La camisa tropical desabotonada, en azul vibrante con motivos de flores blancas o beige, se llevó sobre una musculosa marrón o violácea con el cuello visiblemente estirado, sumando el característico desaliño calculado de Wallas. El outfit se completó con guantes de cuero negros sin dedos, un guiño a la estética punk y al skate de los años ochenta.

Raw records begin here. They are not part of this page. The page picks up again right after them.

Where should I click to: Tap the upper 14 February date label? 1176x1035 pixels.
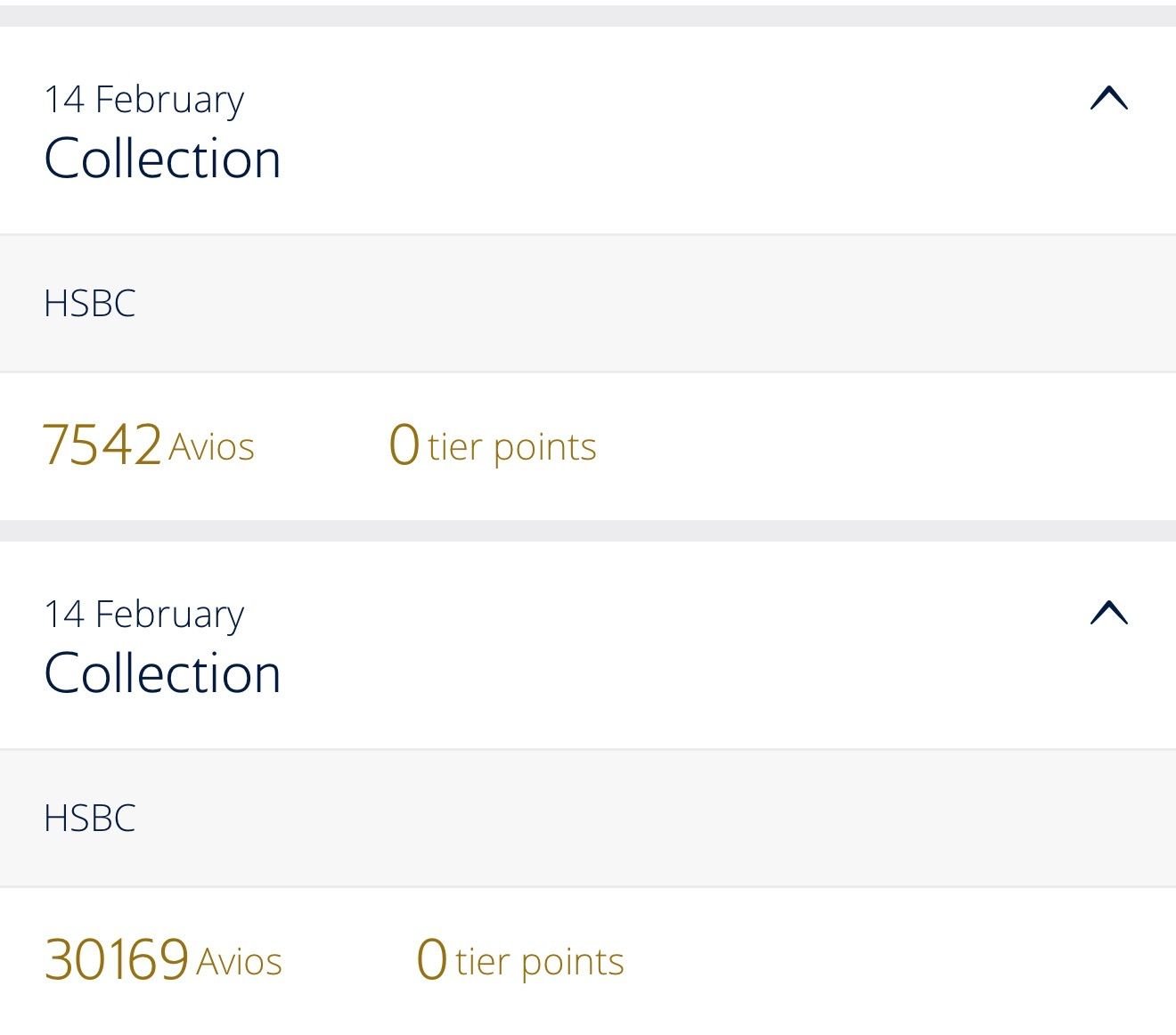pos(144,99)
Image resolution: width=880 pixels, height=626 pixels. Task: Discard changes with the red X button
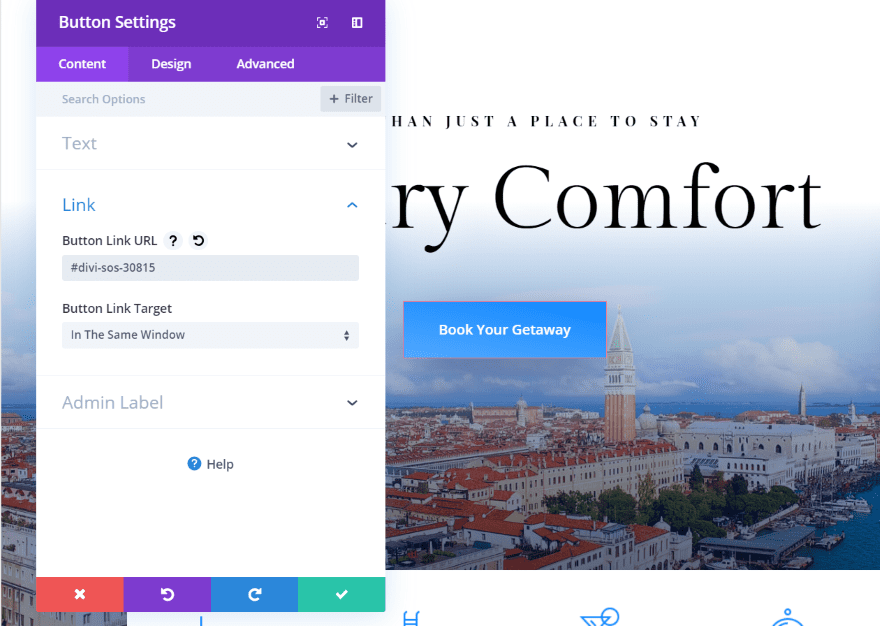80,594
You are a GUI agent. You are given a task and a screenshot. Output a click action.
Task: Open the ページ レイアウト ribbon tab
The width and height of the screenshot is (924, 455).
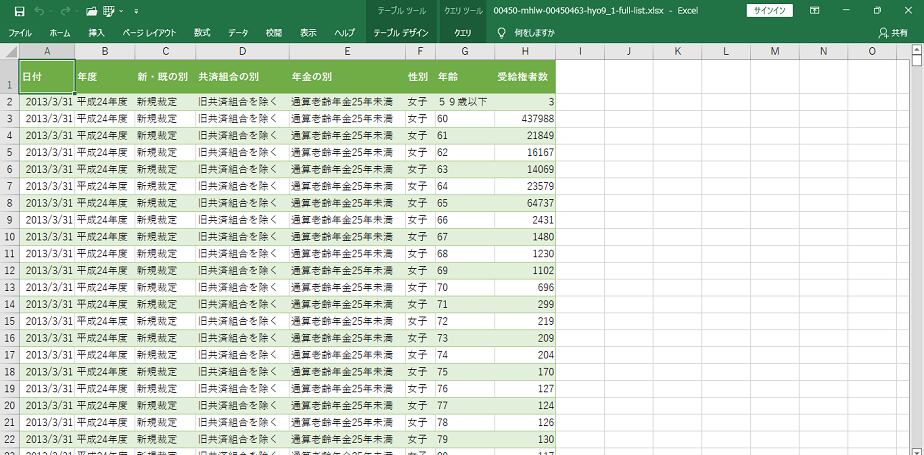(149, 33)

En la parte inferior, el músico optó por pantalón o short con estampado de camuflaje en tonos oscuros, reforzando la mezcla entre lo tropical, militar y urbano. El look se complementa con un gorro piluso en verde oliva o gris, y gafas de sol oversized con marco grueso y oscuro, aportando una cuota de misterio y excentricidad.
Yami Safdie
En la jornada de cierre del festival, Yami Safdie presentó uno de los outfits más etéreos y conceptuales de Lollapalooza Argentina 2026. La artista consolidó su distintiva estética de “folclore futurista” y “romanticismo moderno”, logrando una propuesta visual que la diferenció claramente del resto de la grilla. El concepto central, “La Princesa de las Notas Musicales”, se aleja de lo urbano y prioriza lo lírico, con una paleta de colores crema, amarillo pastel y rosa viejo que evocan partituras antiguas y una atmósfera íntima.
El atuendo de Yami Safdie se compuso de un corset rígido impreso con notas musicales y fragmentos de sus propias composiciones, un detalle personal que refuerza su identidad como cantautora. Sobre el corset sumó una torera de terciopelo amarillo suave, de mangas amplias estilo campana, que aporta un contraste elegante entre la estructura del corset y la fluidez del terciopelo. La falda, con volumen asimétrico en la parte trasera y aplicaciones en relieve de mariposas y flores, retoma la inspiración victoriana y agrega un aire de realeza bohemia.
Entre los accesorios, destacaron unas botas en tono rosa pastel con cintas cruzadas al estilo ballet, diseñadas para el escenario. La guitarra acústica personalizada, decorada con flores, mariposas y la frase “Lo estás haciendo bien”, funcionó como una extensión de su vestuario, mientras que el pie del micrófono cubierto de flores pastel integró el equipo técnico al universo visual propuesto por la artista.
El maquillaje se centró en un rubor intenso en las mejillas y la aplicación de pequeños cristales o perlas cerca de los ojos, siguiendo la tendencia de “piel de porcelana”. El cabello, suelto con ondas suaves y raya al medio, permitió que la atención permaneciera en la complejidad del vestido.
La presentación de Yami Safdie funcionó como un manifiesto visual de su último álbum, presentando una imagen femenina, suave y profundamente artística, que contrastó con la energía del escenario al aire libre y ofreció una de las performances más memorables del festival.
Doechii
Doechii debutó en Lollapalooza Argentina 2026 con una propuesta visual que fusionó afrofuturismo y referencias tribales, reafirmando su identidad como “Princesa del Pantano”. El atuendo central incluyó un top asimétrico inspirado en el plumaje de un pavo real, confeccionado en tonos verdes, dorados y cobres, acompañado de flecos que potenciaron el movimiento durante la coreografía.
En la parte inferior, lució una mini falda negra de tiro bajo con pedrería y flecos, mientras que las transparencias en malla en tonos tierra aportaron una estética orgánica y natural. Los accesorios, como un abanico XL con estampado animal print, joyería dorada y un micrófono verde vibrante, completaron el estilo y reforzaron la narrativa escénica. El maquillaje de acabado luminoso y el cabello extra largo con efecto húmedo reforzaron la imagen de una figura poderosa y dinámica, capaz de resistir la intensidad de la performance y el clima del festival.